Task to carry out
The response must contain each line of the material that holds "target".

- - - - - - -

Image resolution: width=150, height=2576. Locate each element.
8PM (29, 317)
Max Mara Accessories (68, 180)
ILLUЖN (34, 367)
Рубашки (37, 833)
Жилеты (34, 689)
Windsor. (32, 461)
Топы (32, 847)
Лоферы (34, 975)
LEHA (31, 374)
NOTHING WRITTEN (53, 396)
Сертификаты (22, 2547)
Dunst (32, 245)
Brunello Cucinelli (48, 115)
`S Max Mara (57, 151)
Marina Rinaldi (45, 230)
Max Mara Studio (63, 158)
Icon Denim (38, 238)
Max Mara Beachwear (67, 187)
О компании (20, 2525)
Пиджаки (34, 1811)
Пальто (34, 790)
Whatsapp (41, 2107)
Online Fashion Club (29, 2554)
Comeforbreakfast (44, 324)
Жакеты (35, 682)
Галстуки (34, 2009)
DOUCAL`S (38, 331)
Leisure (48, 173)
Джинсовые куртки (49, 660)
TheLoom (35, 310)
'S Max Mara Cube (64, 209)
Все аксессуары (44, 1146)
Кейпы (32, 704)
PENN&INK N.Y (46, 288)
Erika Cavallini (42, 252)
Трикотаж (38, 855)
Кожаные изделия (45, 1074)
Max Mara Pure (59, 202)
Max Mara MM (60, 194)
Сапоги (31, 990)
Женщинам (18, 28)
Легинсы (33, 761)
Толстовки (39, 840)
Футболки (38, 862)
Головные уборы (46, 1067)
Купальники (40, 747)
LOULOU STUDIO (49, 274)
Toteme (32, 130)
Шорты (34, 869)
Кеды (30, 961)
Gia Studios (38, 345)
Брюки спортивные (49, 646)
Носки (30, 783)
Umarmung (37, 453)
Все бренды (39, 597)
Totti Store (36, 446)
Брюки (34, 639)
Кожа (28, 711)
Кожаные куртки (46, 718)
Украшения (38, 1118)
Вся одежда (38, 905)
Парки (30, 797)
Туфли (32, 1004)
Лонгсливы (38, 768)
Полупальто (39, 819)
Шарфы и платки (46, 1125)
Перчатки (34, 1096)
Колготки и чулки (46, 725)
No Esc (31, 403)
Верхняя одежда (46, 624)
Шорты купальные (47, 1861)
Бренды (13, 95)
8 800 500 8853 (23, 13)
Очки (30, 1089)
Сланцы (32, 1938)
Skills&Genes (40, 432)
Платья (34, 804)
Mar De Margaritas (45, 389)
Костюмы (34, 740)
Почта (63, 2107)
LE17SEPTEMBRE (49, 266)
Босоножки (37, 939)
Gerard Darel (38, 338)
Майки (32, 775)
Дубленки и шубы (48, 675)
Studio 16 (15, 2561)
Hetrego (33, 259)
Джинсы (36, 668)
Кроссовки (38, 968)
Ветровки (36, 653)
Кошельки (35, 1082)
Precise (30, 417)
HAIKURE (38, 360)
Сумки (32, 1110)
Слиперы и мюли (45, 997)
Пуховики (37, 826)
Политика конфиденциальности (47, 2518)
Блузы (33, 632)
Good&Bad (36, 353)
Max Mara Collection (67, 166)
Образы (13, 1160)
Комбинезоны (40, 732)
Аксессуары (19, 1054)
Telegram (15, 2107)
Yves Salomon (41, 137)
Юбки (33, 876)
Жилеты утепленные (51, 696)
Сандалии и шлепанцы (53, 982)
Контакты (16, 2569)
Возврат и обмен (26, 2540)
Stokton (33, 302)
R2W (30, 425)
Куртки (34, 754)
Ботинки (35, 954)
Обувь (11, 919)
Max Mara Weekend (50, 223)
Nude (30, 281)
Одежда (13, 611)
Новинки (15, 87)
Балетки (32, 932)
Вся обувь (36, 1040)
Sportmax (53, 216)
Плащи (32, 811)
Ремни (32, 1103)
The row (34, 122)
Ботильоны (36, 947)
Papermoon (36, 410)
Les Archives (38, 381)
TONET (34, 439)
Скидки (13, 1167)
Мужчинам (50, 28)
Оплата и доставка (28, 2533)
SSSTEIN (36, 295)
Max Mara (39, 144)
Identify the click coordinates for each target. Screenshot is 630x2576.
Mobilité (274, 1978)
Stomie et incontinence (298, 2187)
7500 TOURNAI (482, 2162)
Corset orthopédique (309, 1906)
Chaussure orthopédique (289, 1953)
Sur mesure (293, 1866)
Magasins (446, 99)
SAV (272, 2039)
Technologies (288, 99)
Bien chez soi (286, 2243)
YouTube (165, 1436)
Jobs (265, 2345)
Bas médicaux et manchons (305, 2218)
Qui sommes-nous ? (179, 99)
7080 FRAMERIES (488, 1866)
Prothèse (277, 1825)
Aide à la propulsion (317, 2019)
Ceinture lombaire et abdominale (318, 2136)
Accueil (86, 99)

- - - - - - -

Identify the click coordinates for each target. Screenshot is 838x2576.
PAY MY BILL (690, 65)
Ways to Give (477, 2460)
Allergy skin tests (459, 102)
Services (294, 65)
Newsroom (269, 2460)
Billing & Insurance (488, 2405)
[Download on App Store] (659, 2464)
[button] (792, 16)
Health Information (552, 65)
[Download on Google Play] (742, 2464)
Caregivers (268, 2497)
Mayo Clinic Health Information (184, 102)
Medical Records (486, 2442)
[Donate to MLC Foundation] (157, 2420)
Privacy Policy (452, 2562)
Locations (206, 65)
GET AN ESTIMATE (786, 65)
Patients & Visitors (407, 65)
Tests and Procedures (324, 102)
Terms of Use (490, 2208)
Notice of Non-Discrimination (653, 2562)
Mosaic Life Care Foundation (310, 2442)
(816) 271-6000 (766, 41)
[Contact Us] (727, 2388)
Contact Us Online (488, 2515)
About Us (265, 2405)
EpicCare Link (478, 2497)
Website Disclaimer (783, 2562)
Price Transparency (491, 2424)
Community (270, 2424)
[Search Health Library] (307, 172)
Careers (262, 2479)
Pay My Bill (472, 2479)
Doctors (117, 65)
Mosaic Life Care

- - - - - - -

Exercise solution
Identify the click coordinates for each target. Screenshot is 630x2576.
Identify the click coordinates for each target. Screenshot is 838x2576.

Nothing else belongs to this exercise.